## Optimizing HA separately

There were greatest differences in HA objective values when compared results with and without surrogates. Thats why I would like to study this objective more thoroughly.

In [1]:
 %matplotlib inline
import seaborn
import matplotlib.pyplot as plt
from kmeans import kmeans, randomsample
import numpy as np
import pandas as pd
import random
import os
from BorealWeights import BorealWeightedProblem
from pyomo.opt import SolverFactory
from gradutil import *
seed = 3

Let's now form the clusters by only using HA values, so we can see if the original problem was in the cluster forming part, or if there is something more peculiar in this HA objective.

In [2]:
%%time
random.seed(seed)
np.random.seed(seed)
data_dir = os.path.join(os.getcwd(), '../boreal_data')
ha = pd.read_csv(os.path.join(data_dir, 'Combined_HA.csv'))
X = normalize(ha.values)
randomcenters = randomsample(X, 50)
centers, xtoc, dist = kmeans(X,
                             randomcenters,
                             delta=.00001,
                             maxiter=100,
                             metric='cosine',
                             verbose=1)

In [5]:
%%time
C = centers.copy()
weights = np.array([sum(xtoc==i) for i in range(len(C))])

In [6]:
%%time
clustProblemHA = BorealWeightedProblem(C,weights)
opt = SolverFactory('glpk')
resClustHA = opt.solve(clustProblemHA.model, False)

In [7]:
HASurrogateList = res_to_list(clustProblemHA.model)
resultSurrogateHA = cluster_to_value(C, HASurrogateList, weights)
print("(iv) Combined Habitat {:.0f}".format(resultSurrogateHA))

In [8]:
resultOriginHA = clusters_to_origin(X, xtoc, HASurrogateList)
print("(iv) Combined Habitat {:.0f}".format(resultOriginHA))

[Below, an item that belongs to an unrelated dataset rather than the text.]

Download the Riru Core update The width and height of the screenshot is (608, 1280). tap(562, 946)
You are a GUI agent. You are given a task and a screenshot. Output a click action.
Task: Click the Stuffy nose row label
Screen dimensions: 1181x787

In the original optimization the result was:
- (iv) Combined Habitat 10327

Which is exactly the same than here. 

From this I  conclude, that the problem is clustering when using all the objectives. So lets try doing everything as here before, but use more data for clustering.

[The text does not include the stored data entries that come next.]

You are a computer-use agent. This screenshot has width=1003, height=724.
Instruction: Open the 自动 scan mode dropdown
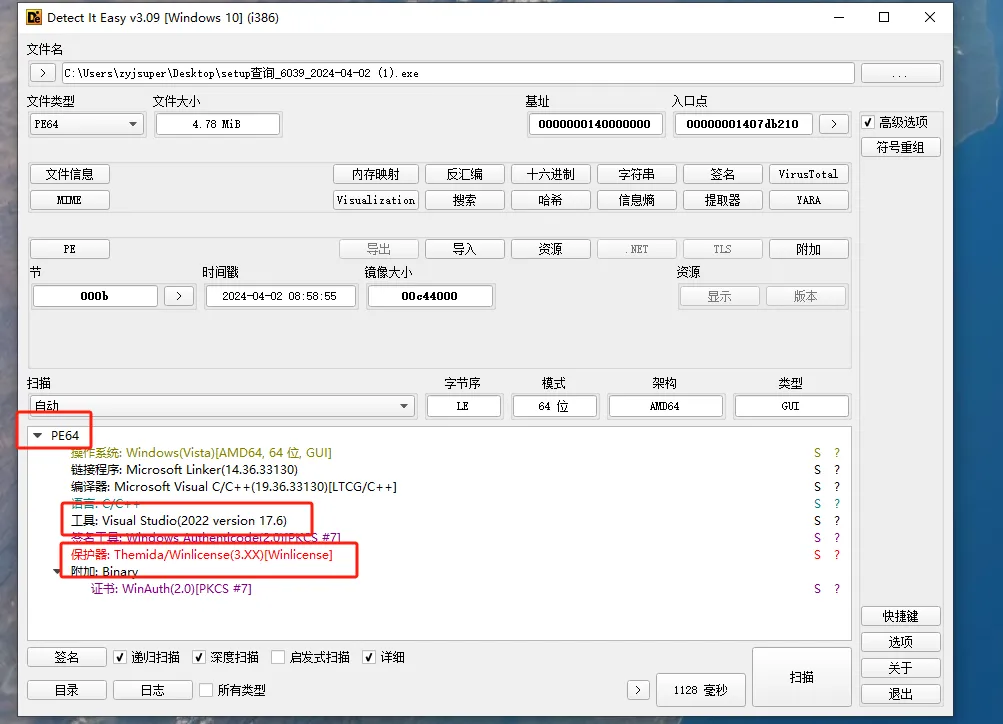pos(222,406)
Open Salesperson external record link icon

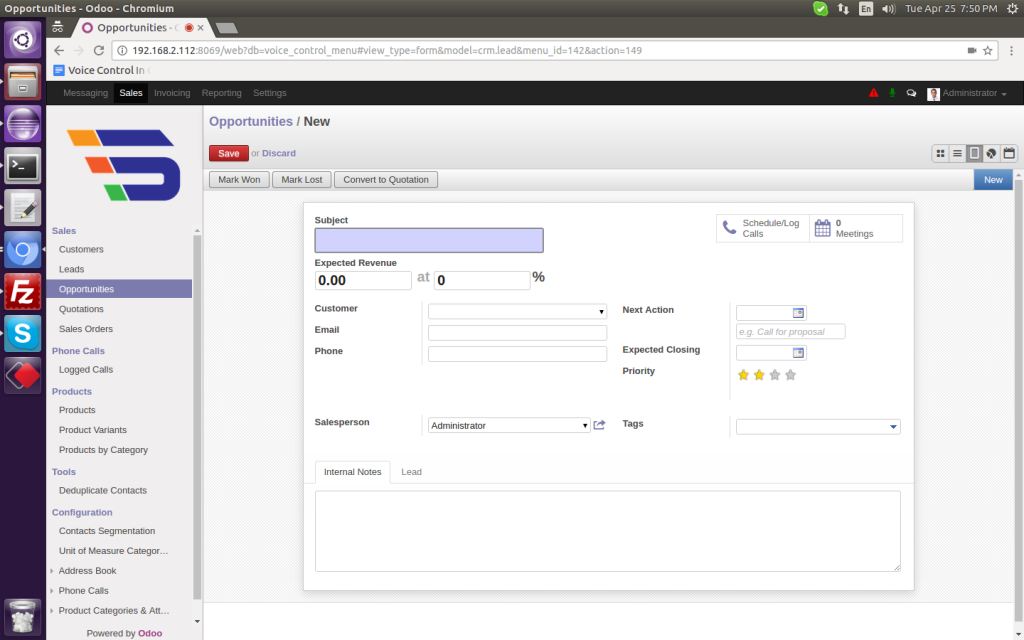[600, 425]
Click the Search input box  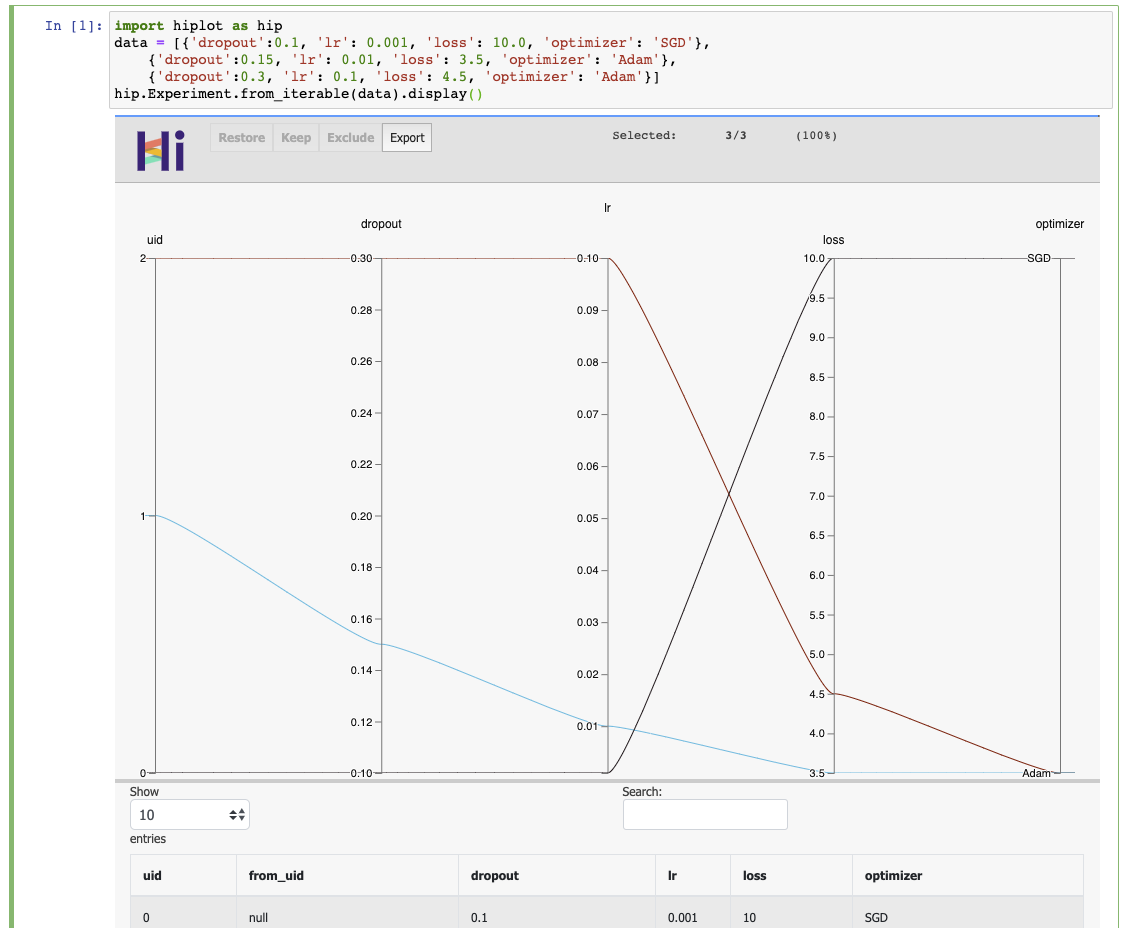point(704,814)
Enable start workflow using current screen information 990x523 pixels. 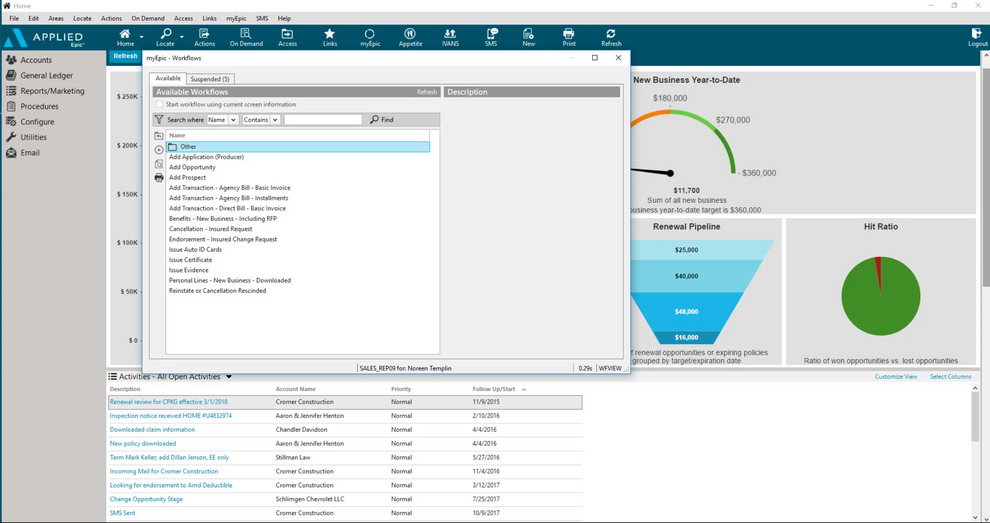click(161, 104)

The solution could be normalizing all the objectives to 0-1 scale, so there would be no weighting differences.

In [41]:
data_dir = os.path.join(os.getcwd(), '../boreal_data')
carbon = pd.read_csv(os.path.join(data_dir, 'Carbon_storage.csv'))
deadwood = pd.read_csv(os.path.join(data_dir, 'Timber_revenues.csv'))
orig_hc_x = np.concatenate((ha, carbon), axis=1)
clust_hc_x = np.concatenate((normalize(ha.values), normalize(carbon.values),), axis=1)
no_nan_hc_x = orig_hc_x.copy()
hc_inds = np.where(np.isnan(no_nan_hc_x))
no_nan_hc_x[hc_inds] = np.take(np.nanmin(no_nan_hc_x, axis=0) - np.nanmax(no_nan_hc_x, axis=0), hc_inds[1])

In [42]:
%%time
random.seed(seed)
np.random.seed(seed)
randomcenters = randomsample(clust_hc_x, 50)
hc_centers, hc_xtoc, hc_dist = kmeans(clust_hc_x,
                             randomcenters,
                             delta=.00001,
                             maxiter=100,
                             metric='cosine',
                             verbose=1)

In [43]:
%%time
#hc_C = no_nan_hc_x[[np.argmin(hc_dist[hc_xtoc==i]) for i in range(len(hc_centers))]]
hc_C = np.array([no_nan_hc_x[hc_xtoc == i].mean(axis=0) for i in range(len(hc_C))])

hc_weights = np.array([sum(hc_xtoc==i) for i in range(len(hc_C))])

In [44]:
%%time
clustProblem_hc_ha = BorealWeightedProblem(hc_C[:,:7],hc_weights)
opt = SolverFactory('glpk')
resClust_hc_ha = opt.solve(clustProblem_hc_ha.model, False)

In [45]:
hc_HASurrogateList = res_to_list(clustProblem_hc_ha.model)
hc_resultSurrogateHA = cluster_to_value(hc_C[:,:7], hc_HASurrogateList, hc_weights)
print("(iv) Combined Habitat {:.0f}".format(hc_resultSurrogateHA))

In [46]:
hc_resultOriginHA = clusters_to_origin(orig_hc_x[:,:7], hc_xtoc, hc_HASurrogateList)
print("(iv) Combined Habitat {:.0f}".format(hc_resultOriginHA))

Now when clustering with carbon, wes see that the difference is quite big: pretty much the same than what it was when using all the data to do the clustering. So the problem really is here. We just should decide what to do with this...